We woke up the next morning at the crack of dawn, even before the sun rose, and loaded up our bags for the ride back to San Jose. Although Kent was staying for another 10 days, David had to get home to the real world. We put all the suitcases in the back seat, since we didn’t want to take a chance on it raining, and the 3 of us jumped in the Hilux and started our return. We rolled through Limon just as the first rays of light were shooting over the horizon, made a left turn and headed west towards the city. Now, any of you who have ever driven across this country, know that the police don’t pull you over from behind, like they do in the USA or Canada. They are usually hiding in a tree, a half a kilometer up the road, and step out in front of your vehicle, with their hands in the air, to pull you over for speeding. So after 11 years of living here, I don’t check my rear view mirrors anymore, as I did every 45 seconds back in North America. So you can imagine how shocked I was, when a police van pulled up next to me, lights flashing, siren screaming, and some really pissed off police officers, pointing for me to stop. As they approached the vehicle on opposite sides, I could see in my mirrors that their hands were on their guns, ready to draw and fire if necessary. What would my mother think if I was shot dead in Limon on the side of the road? I politely spoke to the officers, and handed them my residency card. I told them we had been vacationing in Puerto Viejo, and were headed back to the airport for my friend David’s flight. They had me exit the vehicle and remove our entire luggage, and put it on the tailgate of my truck, asking me over and over “Any drugs? Guns?
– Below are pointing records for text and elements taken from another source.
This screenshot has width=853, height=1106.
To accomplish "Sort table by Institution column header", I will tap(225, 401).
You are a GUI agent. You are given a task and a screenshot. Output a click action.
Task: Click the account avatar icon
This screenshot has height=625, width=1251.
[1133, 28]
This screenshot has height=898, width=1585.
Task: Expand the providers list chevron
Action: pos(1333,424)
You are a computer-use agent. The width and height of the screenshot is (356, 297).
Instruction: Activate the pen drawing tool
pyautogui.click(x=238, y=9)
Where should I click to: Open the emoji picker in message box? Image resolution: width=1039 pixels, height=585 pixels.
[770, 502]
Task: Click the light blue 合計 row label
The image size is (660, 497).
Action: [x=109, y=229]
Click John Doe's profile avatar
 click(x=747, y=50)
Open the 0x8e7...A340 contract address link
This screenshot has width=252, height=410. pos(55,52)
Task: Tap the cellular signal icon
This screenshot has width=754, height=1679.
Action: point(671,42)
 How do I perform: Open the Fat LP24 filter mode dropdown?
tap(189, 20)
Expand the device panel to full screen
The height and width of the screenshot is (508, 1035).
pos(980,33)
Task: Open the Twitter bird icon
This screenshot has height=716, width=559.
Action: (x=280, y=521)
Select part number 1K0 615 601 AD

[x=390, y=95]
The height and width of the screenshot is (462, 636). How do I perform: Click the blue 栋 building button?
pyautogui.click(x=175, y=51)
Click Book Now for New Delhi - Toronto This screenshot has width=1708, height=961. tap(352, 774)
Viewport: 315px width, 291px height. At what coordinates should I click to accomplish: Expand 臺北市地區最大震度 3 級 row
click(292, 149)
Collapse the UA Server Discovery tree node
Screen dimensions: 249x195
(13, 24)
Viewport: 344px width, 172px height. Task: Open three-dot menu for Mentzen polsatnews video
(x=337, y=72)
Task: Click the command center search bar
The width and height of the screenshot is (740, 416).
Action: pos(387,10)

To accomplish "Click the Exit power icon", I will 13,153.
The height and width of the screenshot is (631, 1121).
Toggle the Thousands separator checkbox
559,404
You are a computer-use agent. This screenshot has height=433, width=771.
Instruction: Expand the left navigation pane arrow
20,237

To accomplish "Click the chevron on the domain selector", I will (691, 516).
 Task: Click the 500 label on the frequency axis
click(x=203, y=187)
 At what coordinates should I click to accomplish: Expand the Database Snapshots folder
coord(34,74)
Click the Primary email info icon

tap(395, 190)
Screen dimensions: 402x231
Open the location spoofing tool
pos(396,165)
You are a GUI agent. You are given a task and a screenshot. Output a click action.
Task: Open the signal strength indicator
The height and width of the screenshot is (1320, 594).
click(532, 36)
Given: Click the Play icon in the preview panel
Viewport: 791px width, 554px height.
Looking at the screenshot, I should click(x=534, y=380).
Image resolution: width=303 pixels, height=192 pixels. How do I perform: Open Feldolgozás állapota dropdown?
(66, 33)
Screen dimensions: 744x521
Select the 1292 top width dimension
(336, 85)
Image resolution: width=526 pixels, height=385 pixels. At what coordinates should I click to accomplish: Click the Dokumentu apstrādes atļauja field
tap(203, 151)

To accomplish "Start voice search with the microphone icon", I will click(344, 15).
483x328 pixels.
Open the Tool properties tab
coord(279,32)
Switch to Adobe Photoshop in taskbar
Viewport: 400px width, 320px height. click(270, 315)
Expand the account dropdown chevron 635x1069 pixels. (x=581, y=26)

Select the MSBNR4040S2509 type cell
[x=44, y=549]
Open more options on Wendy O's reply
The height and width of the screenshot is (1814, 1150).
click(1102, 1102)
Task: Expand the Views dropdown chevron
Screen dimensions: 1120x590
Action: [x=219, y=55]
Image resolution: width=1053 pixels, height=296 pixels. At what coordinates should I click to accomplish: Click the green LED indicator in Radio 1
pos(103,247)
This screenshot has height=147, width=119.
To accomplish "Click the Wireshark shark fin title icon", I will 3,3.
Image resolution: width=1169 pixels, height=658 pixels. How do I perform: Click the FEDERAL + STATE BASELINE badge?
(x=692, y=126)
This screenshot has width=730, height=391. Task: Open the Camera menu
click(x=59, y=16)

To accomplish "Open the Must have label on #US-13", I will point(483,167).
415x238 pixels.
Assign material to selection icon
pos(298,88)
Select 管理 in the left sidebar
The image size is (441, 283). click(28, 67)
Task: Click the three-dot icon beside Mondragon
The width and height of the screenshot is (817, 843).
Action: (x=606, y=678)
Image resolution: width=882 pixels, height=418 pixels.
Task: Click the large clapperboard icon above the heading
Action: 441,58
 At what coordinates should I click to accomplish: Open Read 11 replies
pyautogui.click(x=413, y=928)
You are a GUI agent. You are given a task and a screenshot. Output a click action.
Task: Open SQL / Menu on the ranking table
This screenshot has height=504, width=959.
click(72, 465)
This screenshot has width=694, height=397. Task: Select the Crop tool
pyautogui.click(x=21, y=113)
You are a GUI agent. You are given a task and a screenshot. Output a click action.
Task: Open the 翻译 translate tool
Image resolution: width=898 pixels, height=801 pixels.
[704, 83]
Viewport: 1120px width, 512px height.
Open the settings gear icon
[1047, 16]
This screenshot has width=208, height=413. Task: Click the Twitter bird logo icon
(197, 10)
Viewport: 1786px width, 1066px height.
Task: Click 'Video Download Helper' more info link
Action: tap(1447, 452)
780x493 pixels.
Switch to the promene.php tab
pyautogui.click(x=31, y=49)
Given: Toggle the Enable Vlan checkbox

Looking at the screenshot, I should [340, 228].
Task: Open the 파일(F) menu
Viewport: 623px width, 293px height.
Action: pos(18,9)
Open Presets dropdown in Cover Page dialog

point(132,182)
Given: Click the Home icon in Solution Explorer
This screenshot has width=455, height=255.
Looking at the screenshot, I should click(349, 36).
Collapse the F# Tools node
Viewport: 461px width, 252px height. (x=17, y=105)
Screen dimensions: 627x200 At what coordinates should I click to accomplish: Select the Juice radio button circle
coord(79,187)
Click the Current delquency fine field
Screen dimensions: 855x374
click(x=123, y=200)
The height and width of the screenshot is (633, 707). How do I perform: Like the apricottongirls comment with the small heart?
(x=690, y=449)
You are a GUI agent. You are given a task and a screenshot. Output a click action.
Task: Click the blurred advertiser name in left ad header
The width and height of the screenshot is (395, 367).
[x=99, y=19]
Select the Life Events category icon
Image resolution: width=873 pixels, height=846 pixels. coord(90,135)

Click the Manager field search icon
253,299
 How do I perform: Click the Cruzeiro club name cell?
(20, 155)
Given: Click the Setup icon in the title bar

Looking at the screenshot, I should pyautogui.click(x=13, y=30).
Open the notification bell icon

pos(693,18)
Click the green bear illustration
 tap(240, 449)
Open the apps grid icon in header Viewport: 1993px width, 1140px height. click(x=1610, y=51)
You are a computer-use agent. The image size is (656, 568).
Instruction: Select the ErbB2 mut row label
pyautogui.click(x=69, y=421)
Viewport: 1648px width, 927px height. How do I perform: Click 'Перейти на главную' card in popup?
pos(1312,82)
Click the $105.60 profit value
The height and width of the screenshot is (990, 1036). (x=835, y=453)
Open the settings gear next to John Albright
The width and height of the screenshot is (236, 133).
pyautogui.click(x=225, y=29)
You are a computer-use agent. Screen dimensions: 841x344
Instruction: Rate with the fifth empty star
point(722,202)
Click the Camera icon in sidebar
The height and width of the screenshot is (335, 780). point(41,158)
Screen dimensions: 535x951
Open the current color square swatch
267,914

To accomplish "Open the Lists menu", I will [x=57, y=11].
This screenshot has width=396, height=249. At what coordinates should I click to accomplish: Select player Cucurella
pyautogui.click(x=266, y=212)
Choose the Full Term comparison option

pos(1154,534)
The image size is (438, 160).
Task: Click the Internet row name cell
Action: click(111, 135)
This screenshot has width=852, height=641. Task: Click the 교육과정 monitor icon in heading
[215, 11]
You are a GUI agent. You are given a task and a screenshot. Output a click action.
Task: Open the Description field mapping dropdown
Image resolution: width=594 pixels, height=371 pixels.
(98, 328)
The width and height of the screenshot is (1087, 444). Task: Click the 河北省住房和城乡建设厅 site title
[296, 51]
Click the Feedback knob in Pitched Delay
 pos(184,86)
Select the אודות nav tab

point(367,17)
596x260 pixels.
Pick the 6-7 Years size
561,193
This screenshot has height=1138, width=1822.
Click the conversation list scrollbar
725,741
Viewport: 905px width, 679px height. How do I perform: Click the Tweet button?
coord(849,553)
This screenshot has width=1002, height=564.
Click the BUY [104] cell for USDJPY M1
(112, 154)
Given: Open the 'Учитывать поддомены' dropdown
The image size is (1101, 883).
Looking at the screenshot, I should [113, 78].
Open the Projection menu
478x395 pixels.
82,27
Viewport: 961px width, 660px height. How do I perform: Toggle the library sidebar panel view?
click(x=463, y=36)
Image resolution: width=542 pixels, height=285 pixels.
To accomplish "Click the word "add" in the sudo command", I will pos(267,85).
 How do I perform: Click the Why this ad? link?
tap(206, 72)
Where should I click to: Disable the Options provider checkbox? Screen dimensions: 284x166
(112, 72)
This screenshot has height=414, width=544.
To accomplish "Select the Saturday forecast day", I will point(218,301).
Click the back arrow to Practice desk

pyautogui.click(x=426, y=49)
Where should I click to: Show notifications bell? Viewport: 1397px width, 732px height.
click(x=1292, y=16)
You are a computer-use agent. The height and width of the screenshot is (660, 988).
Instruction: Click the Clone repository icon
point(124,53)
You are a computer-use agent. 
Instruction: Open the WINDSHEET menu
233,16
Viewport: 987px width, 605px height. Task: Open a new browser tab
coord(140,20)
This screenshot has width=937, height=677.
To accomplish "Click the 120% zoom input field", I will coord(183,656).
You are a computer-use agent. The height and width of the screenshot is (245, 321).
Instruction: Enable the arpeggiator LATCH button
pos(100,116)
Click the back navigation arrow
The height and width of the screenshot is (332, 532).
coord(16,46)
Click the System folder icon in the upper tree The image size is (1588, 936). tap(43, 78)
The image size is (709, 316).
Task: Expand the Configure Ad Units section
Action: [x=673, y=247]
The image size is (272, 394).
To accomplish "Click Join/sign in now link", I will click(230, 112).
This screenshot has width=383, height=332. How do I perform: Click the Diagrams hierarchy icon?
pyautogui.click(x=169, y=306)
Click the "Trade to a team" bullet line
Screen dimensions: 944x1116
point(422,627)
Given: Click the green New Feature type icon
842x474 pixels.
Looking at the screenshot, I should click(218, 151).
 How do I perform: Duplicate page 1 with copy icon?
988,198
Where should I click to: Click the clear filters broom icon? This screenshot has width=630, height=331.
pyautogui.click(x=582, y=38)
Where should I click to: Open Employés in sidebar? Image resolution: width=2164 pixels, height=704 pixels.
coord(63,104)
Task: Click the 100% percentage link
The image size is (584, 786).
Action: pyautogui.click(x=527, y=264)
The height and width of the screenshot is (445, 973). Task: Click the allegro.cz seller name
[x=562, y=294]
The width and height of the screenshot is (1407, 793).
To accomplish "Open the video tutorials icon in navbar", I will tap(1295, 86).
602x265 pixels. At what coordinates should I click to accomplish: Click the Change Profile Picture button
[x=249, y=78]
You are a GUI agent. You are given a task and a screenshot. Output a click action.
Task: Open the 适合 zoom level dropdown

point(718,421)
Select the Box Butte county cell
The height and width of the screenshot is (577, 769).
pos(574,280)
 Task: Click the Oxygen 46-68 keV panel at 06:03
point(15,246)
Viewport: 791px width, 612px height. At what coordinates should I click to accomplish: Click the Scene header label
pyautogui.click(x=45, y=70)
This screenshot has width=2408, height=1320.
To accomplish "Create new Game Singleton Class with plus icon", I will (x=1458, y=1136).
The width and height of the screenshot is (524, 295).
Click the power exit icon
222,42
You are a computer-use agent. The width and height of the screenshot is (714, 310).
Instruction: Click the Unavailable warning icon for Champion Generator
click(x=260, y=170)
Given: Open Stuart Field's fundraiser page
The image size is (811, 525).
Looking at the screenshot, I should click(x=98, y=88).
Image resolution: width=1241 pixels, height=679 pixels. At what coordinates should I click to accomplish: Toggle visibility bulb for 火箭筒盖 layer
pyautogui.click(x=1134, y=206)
Anything we need to know about?” After a 5 minute search, they apologized for the inconvenience and let us continue on our way. He told me that seeing three white guys in Limon, this early in the morning, with suitcases piled 4 feet high in the back seat of the truck, flying down the freeway like I stole it, just looked a little suspicious and they had to check it out. I guess with my long blonde hair flowing in the wind; Kent, bald, tattooed and two earrings; and David, clean cut in a sport coat; we definitely looked like the type of guys to be carrying a load of blow: Dave the boss, me the driver and Kent the muscle.
As we got back on the “thoroughfare”, ready to take on the “tumultuous” highway to hell, we could only laugh at how it must have looked. We surely had some adventures this long weekend, but I had this gut feeling that the danger was only going to increase as Kent and I prepared to take on one of the top 5 white water rafting rivers in the world. Great to see you David, thanks for joining us; see you next trip, hurry back; have a safe flight home.